Rewrite the records below, substituting "desktop assistant" for every occurrence of "GUI agent" and leaving all other text unchanged.

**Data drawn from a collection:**

┌──

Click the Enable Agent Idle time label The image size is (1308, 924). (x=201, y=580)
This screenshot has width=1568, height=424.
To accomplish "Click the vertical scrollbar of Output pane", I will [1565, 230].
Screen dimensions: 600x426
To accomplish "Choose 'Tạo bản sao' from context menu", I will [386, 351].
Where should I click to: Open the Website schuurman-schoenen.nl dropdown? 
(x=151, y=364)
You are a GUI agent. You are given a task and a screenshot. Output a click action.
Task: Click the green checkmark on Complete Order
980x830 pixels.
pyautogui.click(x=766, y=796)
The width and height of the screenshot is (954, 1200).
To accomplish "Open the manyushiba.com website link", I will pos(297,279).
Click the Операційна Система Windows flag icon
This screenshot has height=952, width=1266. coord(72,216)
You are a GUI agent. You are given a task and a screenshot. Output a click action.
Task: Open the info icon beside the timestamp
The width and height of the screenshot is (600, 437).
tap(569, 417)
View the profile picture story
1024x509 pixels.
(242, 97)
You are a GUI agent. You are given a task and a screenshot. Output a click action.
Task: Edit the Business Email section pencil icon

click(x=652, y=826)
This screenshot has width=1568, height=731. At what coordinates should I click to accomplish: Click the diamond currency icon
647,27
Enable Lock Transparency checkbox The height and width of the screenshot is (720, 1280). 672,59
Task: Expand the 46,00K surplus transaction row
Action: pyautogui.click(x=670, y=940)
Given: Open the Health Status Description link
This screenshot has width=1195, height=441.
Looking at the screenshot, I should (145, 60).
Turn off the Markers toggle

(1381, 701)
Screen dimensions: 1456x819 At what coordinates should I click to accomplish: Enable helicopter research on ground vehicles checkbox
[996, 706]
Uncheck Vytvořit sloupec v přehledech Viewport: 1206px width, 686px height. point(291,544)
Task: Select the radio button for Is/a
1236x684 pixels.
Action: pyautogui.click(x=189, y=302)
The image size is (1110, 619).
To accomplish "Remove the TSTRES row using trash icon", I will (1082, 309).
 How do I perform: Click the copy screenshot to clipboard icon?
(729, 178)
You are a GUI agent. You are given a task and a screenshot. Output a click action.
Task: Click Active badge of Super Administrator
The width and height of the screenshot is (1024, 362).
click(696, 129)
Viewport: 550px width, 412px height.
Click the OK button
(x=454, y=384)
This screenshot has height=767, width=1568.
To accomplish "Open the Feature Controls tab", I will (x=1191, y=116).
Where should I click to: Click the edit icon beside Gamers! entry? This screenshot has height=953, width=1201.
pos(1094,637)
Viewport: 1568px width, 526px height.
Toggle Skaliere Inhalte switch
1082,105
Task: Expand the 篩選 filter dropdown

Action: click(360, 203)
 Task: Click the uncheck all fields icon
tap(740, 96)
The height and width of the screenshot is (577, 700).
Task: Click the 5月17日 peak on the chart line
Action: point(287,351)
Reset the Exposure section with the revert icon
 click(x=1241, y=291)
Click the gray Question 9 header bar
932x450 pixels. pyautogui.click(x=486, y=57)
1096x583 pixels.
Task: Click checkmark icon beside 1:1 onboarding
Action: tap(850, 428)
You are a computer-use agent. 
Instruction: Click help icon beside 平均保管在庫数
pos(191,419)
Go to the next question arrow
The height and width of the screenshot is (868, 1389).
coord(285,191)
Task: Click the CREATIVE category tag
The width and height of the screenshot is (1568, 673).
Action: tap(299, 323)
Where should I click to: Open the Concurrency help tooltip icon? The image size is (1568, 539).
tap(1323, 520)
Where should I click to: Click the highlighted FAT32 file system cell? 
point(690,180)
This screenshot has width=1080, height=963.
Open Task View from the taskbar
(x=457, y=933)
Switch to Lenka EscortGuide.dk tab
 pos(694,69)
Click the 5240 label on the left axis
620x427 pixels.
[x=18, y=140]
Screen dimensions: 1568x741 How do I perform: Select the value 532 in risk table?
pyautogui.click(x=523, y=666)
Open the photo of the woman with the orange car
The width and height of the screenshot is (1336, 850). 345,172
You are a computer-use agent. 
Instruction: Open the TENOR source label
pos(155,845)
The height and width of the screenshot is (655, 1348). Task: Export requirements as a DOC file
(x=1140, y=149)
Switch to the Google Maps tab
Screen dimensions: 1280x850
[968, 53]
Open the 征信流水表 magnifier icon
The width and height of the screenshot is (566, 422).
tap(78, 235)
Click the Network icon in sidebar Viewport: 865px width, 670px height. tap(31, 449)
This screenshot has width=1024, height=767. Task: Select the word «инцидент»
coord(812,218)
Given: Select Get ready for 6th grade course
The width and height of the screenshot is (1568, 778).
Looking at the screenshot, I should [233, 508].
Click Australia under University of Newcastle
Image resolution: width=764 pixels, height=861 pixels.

└──

**Reply:**
Click the Enable Agent Idle time label The image size is (1308, 924). (x=201, y=580)
This screenshot has width=1568, height=424.
To accomplish "Click the vertical scrollbar of Output pane", I will [1565, 230].
Screen dimensions: 600x426
To accomplish "Choose 'Tạo bản sao' from context menu", I will [386, 351].
Where should I click to: Open the Website schuurman-schoenen.nl dropdown? 
(x=151, y=364)
You are a desktop assistant. You are given a task and a screenshot. Output a click action.
Task: Click the green checkmark on Complete Order
980x830 pixels.
pyautogui.click(x=766, y=796)
The width and height of the screenshot is (954, 1200).
To accomplish "Open the manyushiba.com website link", I will pos(297,279).
Click the Операційна Система Windows flag icon
This screenshot has height=952, width=1266. coord(72,216)
You are a desktop assistant. You are given a task and a screenshot. Output a click action.
Task: Open the info icon beside the timestamp
The width and height of the screenshot is (600, 437).
tap(569, 417)
View the profile picture story
1024x509 pixels.
(242, 97)
You are a desktop assistant. You are given a task and a screenshot. Output a click action.
Task: Edit the Business Email section pencil icon

click(x=652, y=826)
This screenshot has width=1568, height=731. At what coordinates should I click to accomplish: Click the diamond currency icon
647,27
Enable Lock Transparency checkbox The height and width of the screenshot is (720, 1280). 672,59
Task: Expand the 46,00K surplus transaction row
Action: pyautogui.click(x=670, y=940)
Given: Open the Health Status Description link
This screenshot has width=1195, height=441.
Looking at the screenshot, I should (145, 60).
Turn off the Markers toggle

(1381, 701)
Screen dimensions: 1456x819 At what coordinates should I click to accomplish: Enable helicopter research on ground vehicles checkbox
[996, 706]
Uncheck Vytvořit sloupec v přehledech Viewport: 1206px width, 686px height. point(291,544)
Task: Select the radio button for Is/a
1236x684 pixels.
Action: pyautogui.click(x=189, y=302)
The image size is (1110, 619).
To accomplish "Remove the TSTRES row using trash icon", I will (1082, 309).
 How do I perform: Click the copy screenshot to clipboard icon?
(729, 178)
You are a desktop assistant. You are given a task and a screenshot. Output a click action.
Task: Click Active badge of Super Administrator
The width and height of the screenshot is (1024, 362).
click(696, 129)
Viewport: 550px width, 412px height.
Click the OK button
(x=454, y=384)
This screenshot has height=767, width=1568.
To accomplish "Open the Feature Controls tab", I will (x=1191, y=116).
Where should I click to: Click the edit icon beside Gamers! entry? This screenshot has height=953, width=1201.
pos(1094,637)
Viewport: 1568px width, 526px height.
Toggle Skaliere Inhalte switch
1082,105
Task: Expand the 篩選 filter dropdown

Action: click(360, 203)
 Task: Click the uncheck all fields icon
tap(740, 96)
The height and width of the screenshot is (577, 700).
Task: Click the 5月17日 peak on the chart line
Action: point(287,351)
Reset the Exposure section with the revert icon
 click(x=1241, y=291)
Click the gray Question 9 header bar
932x450 pixels. pyautogui.click(x=486, y=57)
1096x583 pixels.
Task: Click checkmark icon beside 1:1 onboarding
Action: tap(850, 428)
You are a computer-use agent. 
Instruction: Click help icon beside 平均保管在庫数
pos(191,419)
Go to the next question arrow
The height and width of the screenshot is (868, 1389).
coord(285,191)
Task: Click the CREATIVE category tag
The width and height of the screenshot is (1568, 673).
Action: tap(299, 323)
Where should I click to: Open the Concurrency help tooltip icon? The image size is (1568, 539).
tap(1323, 520)
Where should I click to: Click the highlighted FAT32 file system cell? 
point(690,180)
This screenshot has width=1080, height=963.
Open Task View from the taskbar
(x=457, y=933)
Switch to Lenka EscortGuide.dk tab
 pos(694,69)
Click the 5240 label on the left axis
620x427 pixels.
[x=18, y=140]
Screen dimensions: 1568x741 How do I perform: Select the value 532 in risk table?
pyautogui.click(x=523, y=666)
Open the photo of the woman with the orange car
The width and height of the screenshot is (1336, 850). 345,172
You are a computer-use agent. 
Instruction: Open the TENOR source label
pos(155,845)
The height and width of the screenshot is (655, 1348). Task: Export requirements as a DOC file
(x=1140, y=149)
Switch to the Google Maps tab
Screen dimensions: 1280x850
[968, 53]
Open the 征信流水表 magnifier icon
The width and height of the screenshot is (566, 422).
tap(78, 235)
Click the Network icon in sidebar Viewport: 865px width, 670px height. tap(31, 449)
This screenshot has width=1024, height=767. Task: Select the word «инцидент»
coord(812,218)
Given: Select Get ready for 6th grade course
The width and height of the screenshot is (1568, 778).
Looking at the screenshot, I should [233, 508].
Click Australia under University of Newcastle
Image resolution: width=764 pixels, height=861 pixels.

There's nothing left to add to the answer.